The Milwaukee Bucks emerged from the 2018-19 season in fantastic shape. Mike Budenholzer’s team won 60 games and NBA MVP Giannis Antetokounmpo is under contract long-term, setting the stage for a bright future. However, the Bucks entered the summer with all kinds of uncertainty with regard to the rest of the roster, and one of the more interesting decisions centered on 2016-17 NBA Rookie of the Year Malcolm Brogdon.
After only three seasons in Milwaukee, Brogdon landed in the sometimes tricky world of restricted free agency and, given his malleable skill set, the market was expected to be significant for his services. Finally, Brogdon reportedly agreed to a deal that will send him to Indiana on a sign-and-trade, netting Milwaukee a future first round pick and a pair of seconds, and getting the Pacers the point guard they so desired this offseason.

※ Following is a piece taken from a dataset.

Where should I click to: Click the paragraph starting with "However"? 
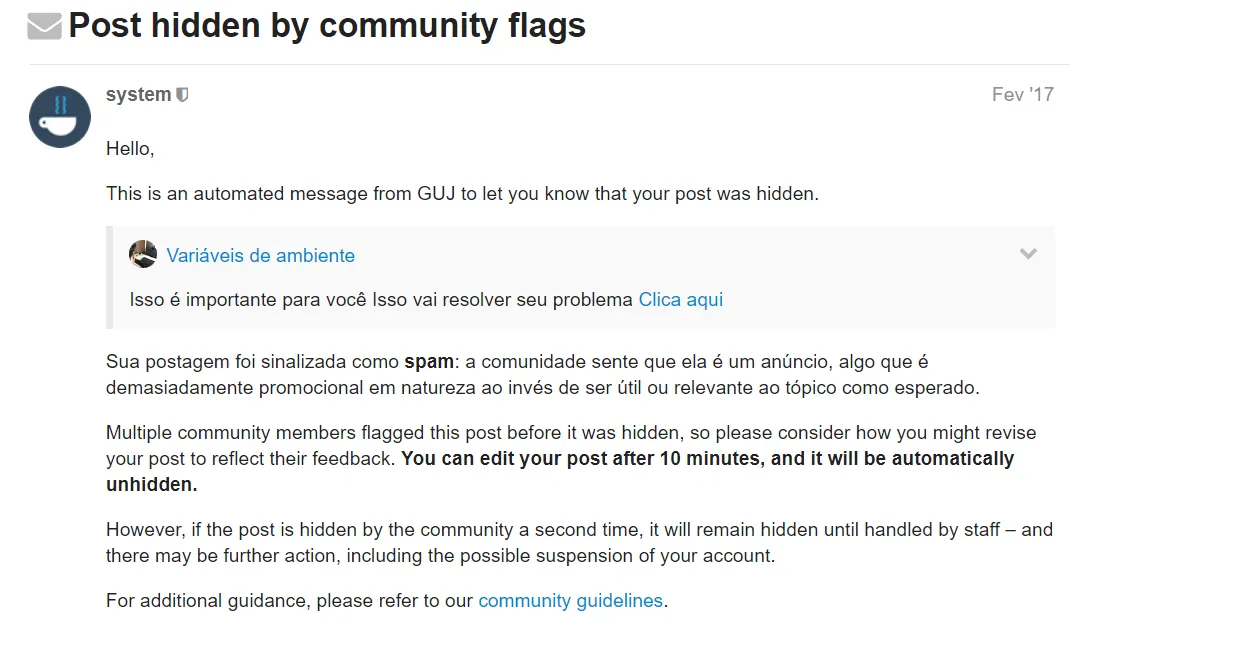[x=578, y=530]
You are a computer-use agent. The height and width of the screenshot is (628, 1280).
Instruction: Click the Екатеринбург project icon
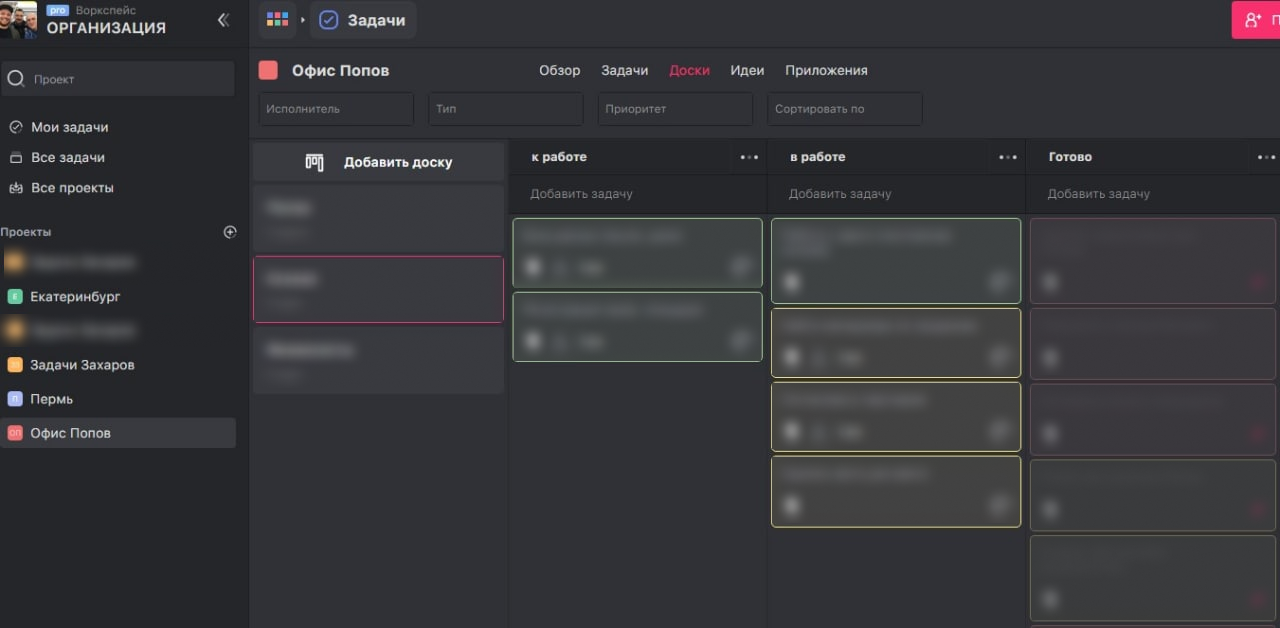[15, 297]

Brogdon will be getting paid handsomely on a four-year, $85 million deal, per ESPN’s Adrian Wojnarowski.
Brogdon averaged career-bests in scoring (15.6 points per game) and rebounding (4.5 per game) this season, all while maintaining off-the-charts efficiency. Part of Brogdon’s appeal stems from his lights-out shooting, and he connected on 42.6 percent of his three-point attempts, bringing his career average to almost 41 percent.
On the other end of the floor, Brogdon is a strong, physical defender that can hold up against multiple positions. Because of his versatility in functioning on and off the ball on the offensive side, it is easy to see how he fits alongside virtually anyone and, even with relatively modest upside from a “star” standpoint, Brogdon projects as a highly useful role player for the life of his next contract.
Brogdon wasn’t the only addition for the Pacers on Sunday, as they brought in wing help in the form of Jeremy Lamb to ease the pain of losing Bojan Bogdanovic to the Jazz.